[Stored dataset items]

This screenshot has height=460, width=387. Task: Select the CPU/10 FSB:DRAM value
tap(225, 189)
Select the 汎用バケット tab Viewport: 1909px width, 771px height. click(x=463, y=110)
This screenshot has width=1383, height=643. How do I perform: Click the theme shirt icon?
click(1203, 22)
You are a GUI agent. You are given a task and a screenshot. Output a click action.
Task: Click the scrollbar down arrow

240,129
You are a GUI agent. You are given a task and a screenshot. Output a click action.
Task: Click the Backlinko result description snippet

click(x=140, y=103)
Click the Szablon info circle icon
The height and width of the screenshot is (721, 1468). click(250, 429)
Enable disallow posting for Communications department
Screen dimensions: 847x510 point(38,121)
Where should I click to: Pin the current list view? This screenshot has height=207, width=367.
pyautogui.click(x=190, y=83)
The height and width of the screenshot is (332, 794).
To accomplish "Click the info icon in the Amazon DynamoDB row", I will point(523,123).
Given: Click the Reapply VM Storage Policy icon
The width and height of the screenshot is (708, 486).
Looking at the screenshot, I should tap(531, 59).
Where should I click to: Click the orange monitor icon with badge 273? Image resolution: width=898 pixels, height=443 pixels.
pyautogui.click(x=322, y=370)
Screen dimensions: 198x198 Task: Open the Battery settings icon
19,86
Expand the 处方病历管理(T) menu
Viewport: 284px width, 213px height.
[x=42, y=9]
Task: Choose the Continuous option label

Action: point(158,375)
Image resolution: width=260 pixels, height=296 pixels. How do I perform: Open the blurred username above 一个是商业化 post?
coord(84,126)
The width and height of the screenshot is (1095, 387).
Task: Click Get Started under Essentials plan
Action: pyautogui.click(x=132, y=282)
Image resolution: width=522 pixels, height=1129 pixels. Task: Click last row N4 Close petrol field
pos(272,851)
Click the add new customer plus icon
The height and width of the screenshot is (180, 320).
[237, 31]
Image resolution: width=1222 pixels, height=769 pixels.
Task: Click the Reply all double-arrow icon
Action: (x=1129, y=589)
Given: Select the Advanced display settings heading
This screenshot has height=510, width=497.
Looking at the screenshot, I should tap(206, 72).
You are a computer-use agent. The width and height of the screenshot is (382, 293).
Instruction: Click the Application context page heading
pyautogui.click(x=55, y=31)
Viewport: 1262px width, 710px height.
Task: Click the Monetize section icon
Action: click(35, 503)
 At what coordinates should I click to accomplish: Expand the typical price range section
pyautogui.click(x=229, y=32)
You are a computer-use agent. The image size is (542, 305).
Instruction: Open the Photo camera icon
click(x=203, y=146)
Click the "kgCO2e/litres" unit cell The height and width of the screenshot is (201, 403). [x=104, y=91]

▶ **Prompt**: Every piece of the data must be set down exactly. Omit nothing.

▶ **Exercise output**:
This screenshot has height=460, width=387. Task: Select the CPU/10 FSB:DRAM value
tap(225, 189)
Select the 汎用バケット tab Viewport: 1909px width, 771px height. click(x=463, y=110)
This screenshot has width=1383, height=643. How do I perform: Click the theme shirt icon?
click(1203, 22)
You are a GUI agent. You are given a task and a screenshot. Output a click action.
Task: Click the scrollbar down arrow

240,129
You are a GUI agent. You are given a task and a screenshot. Output a click action.
Task: Click the Backlinko result description snippet

click(x=140, y=103)
Click the Szablon info circle icon
The height and width of the screenshot is (721, 1468). click(250, 429)
Enable disallow posting for Communications department
Screen dimensions: 847x510 point(38,121)
Where should I click to: Pin the current list view? This screenshot has height=207, width=367.
pyautogui.click(x=190, y=83)
The height and width of the screenshot is (332, 794).
To accomplish "Click the info icon in the Amazon DynamoDB row", I will point(523,123).
Given: Click the Reapply VM Storage Policy icon
The width and height of the screenshot is (708, 486).
Looking at the screenshot, I should tap(531, 59).
Where should I click to: Click the orange monitor icon with badge 273? Image resolution: width=898 pixels, height=443 pixels.
pyautogui.click(x=322, y=370)
Screen dimensions: 198x198 Task: Open the Battery settings icon
19,86
Expand the 处方病历管理(T) menu
Viewport: 284px width, 213px height.
[x=42, y=9]
Task: Choose the Continuous option label

Action: point(158,375)
Image resolution: width=260 pixels, height=296 pixels. How do I perform: Open the blurred username above 一个是商业化 post?
coord(84,126)
The width and height of the screenshot is (1095, 387).
Task: Click Get Started under Essentials plan
Action: pyautogui.click(x=132, y=282)
Image resolution: width=522 pixels, height=1129 pixels. Task: Click last row N4 Close petrol field
pos(272,851)
Click the add new customer plus icon
The height and width of the screenshot is (180, 320).
[237, 31]
Image resolution: width=1222 pixels, height=769 pixels.
Task: Click the Reply all double-arrow icon
Action: (x=1129, y=589)
Given: Select the Advanced display settings heading
This screenshot has height=510, width=497.
Looking at the screenshot, I should tap(206, 72).
You are a computer-use agent. The width and height of the screenshot is (382, 293).
Instruction: Click the Application context page heading
pyautogui.click(x=55, y=31)
Viewport: 1262px width, 710px height.
Task: Click the Monetize section icon
Action: click(35, 503)
 At what coordinates should I click to accomplish: Expand the typical price range section
pyautogui.click(x=229, y=32)
You are a computer-use agent. The image size is (542, 305).
Instruction: Open the Photo camera icon
click(x=203, y=146)
Click the "kgCO2e/litres" unit cell The height and width of the screenshot is (201, 403). [x=104, y=91]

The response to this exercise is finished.